I have been working with Mendix for 2 months now. How it works is very clear. 1 thing that still bothers me is the very unclear implementation of security. I know you have a System.User and an Administrator.Account and that User is final/fixed and Account can be updated with custom fields. Now what unclear is for me is when I retrieve the $currentUser variable I get a System.User and that is causing a lot of problems because all our domain models that belong to a user have an association with Adminstrator.Account. It stores who the domain model belongs to. We have also noticed how the permissions surrounding User are very strict, possibly because of User being a final domain model.  Can anybody explain this all to me and perhaps someone can create a page with clear information about the difference because it’s very very confusing and not only me, also my college’s have no idea what the difference is, should you put entity security on System.User or Administrator.Account and those kinds of questions. Mendix in general is really good except for this. It really needs work so that it is clearer for users how this works.  
2 answers

Hi Martijn,

It does seem confusing at first but it actually makes a ton of sense when you dive in.  Every Administrator.Account is a specialization of System.User.  You can get the Account version of the object by casting (use the Cast action) the System.User object or even better would be not to use the $currentUser at all and use the Microflow called GET_CurrentUser from the Administrator module (You can also do this with a database retrieve and use id=$currentUser).   With regard to the security, remember that Account has all the properties of User because they are inherited.  So you can get/set the UserRoles on Account just like you can on a User.

I hope that helps!




All your observations are correct. A lot has already been said on this so I will keep this short.

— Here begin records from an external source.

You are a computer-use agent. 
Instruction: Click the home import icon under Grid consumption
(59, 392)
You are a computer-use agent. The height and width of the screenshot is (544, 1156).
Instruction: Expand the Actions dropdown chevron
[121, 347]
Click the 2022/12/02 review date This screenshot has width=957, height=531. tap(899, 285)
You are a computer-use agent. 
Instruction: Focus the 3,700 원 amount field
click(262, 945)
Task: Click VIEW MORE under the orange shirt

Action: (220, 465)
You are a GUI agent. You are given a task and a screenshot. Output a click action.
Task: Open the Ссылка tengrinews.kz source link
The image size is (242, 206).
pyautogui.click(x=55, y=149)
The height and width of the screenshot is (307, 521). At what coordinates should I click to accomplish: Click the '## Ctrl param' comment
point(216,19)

1: System.User is misnamed. This should have been called Account. Now Account inherits from User. This is just plain wrong. An account is not a user. A user has an account.
2: There are indeed some issues around System.User and security. For this reason I like not inheriting from User, but associating with it instead. (Note: You own the Administration module, you are not forced in any way to use it's current setup).
3: You can make a simple microflow that casts $CurrentUser to an Account if you actually do use the standard inheritance setup.
4: There is no perfect solution. A good solution from a logical point of view required an extra association and therefore slightly slower database performance for everything where you need to check the assocation to currentUser.